La règle d’or : ne jamais rappeler un numéro inconnu qui ne laisse pas de message. Beaucoup de ces appels visent simplement à confirmer que le numéro est actif. Une fois cela fait, il est revendu à d’autres réseaux de spam. Mieux vaut ignorer et bloquer directement. Et si le numéro ressemble à celui d’un proche ? Vérifiez par un autre canal avant de rappeler.
Réagir après un démarchage abusif
Si vous êtes victime d’un appel abusif, plusieurs réflexes peuvent limiter les dégâts. Ne donnez jamais d’informations personnelles – ni nom, ni adresse, ni données bancaires. Même une confirmation orale peut être utilisée à mauvais escient. Si l’entreprise est identifiée, vous pouvez exercer votre droit à l’effacement de vos données selon la réglementation en vigueur.

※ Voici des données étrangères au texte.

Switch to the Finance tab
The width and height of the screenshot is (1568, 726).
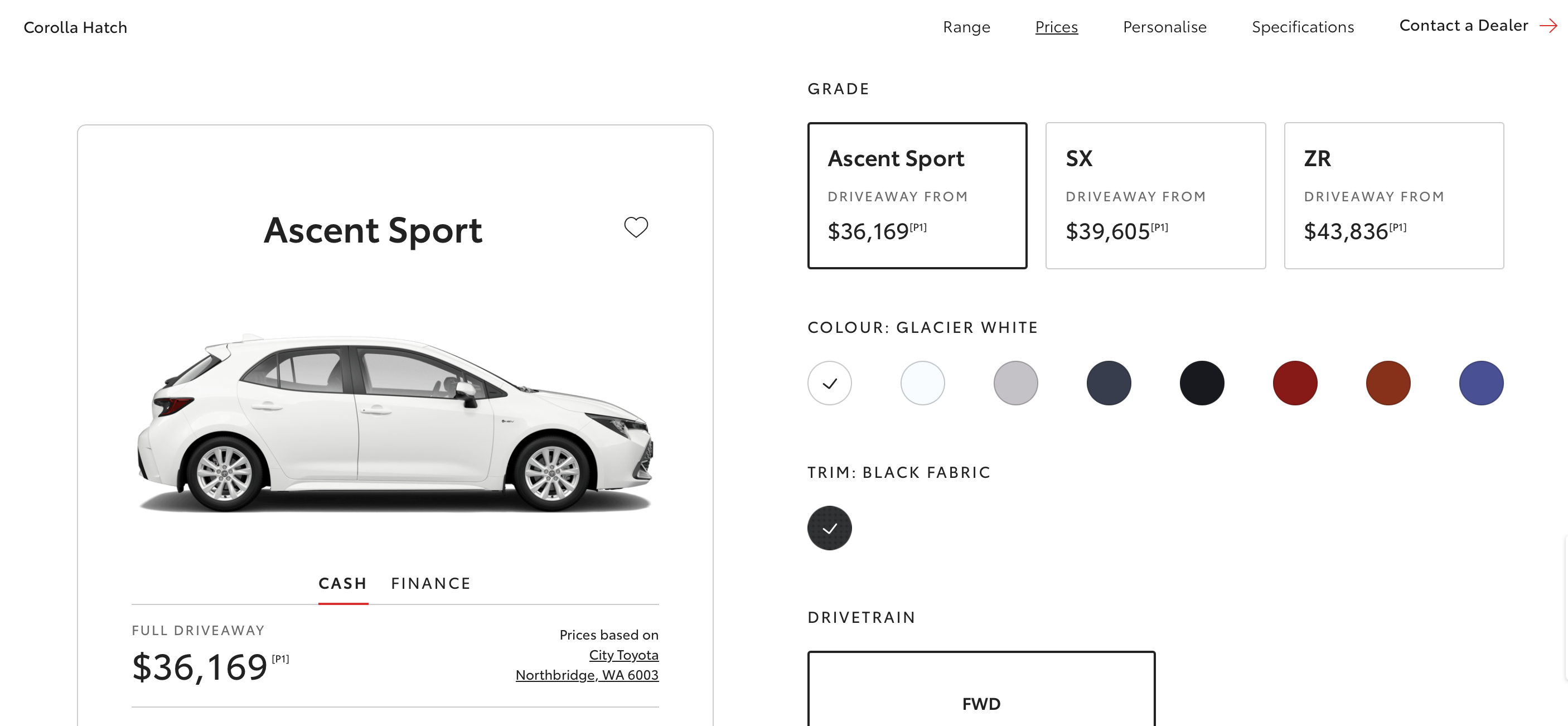point(430,583)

Dans certains cas, vous pouvez demander à ne plus figurer sur leurs listes de contact. Une réponse par écrit (email ou courrier) avec une demande formelle de suppression est souvent suffisante. En cas de harcèlement, garder une trace des appels (dates, heures, numéros) peut servir de preuve. Et si le comportement est répété, un signalement à la DGCCRF est possible.
Les questions des internautes
Est-ce que bloquer un numéro empêche la personne de laisser un message vocal ?
Non, bloquer un numéro ne l’empêche pas de laisser un message. Le correspondant tombe directement sur la messagerie sans que le téléphone ne sonne. Cela permet de filtrer les appels tout en conservant une trace écrite. Vous pouvez ensuite écouter le message et décider si une réponse est nécessaire.
Pourquoi je reçois encore des appels après m’être inscrit sur Bloctel ?
L’inscription sur Bloctel n’est pas une solution absolue. Elle ne couvre pas les appels provenant de l’étranger, ni ceux des organismes exemptés comme les instituts de sondage ou la presse. De plus, certaines entreprises peuvent ignorer la liste, comptant sur l’impossibilité de traçabilité. Le dispositif a donc des limites pratiques.
Quelles sont les dernières techniques utilisées par les démarcheurs cette année ?
Les démarcheurs utilisent de plus en plus l’usurpation de numéros mobiles (06, 07) grâce au spoofing. Ces appels semblent venir d’un particulier, ce qui augmente le taux de réponse. Certains utilisent aussi des voix synthétiques ou des robots capables de simuler une conversation humaine. La technologie évolue vite – et avec elle, les méthodes d’intrusion.
Que risquent les entreprises qui ne respectent pas mon refus de démarchage ?
Les entreprises qui persistent à appeler après inscription sur Bloctel ou après un refus explicite s’exposent à des sanctions. La DGCCRF peut leur infliger des amendes, et la CNIL peut intervenir en cas de traitement abusif de données personnelles. Le montant des sanctions varie, mais l’existence d’un cadre légal existe bel et bien.
Peut-on bloquer les appels par plage horaire automatique ?
Oui, les smartphones permettent de programmer des plages horaires pendant lesquelles seuls certains contacts peuvent appeler. Cette fonction, appelée « Ne pas déranger », peut être activée selon un calendrier ou des règles personnalisées. Elle est particulièrement utile la nuit ou pendant les heures de travail, pour éviter les interruptions.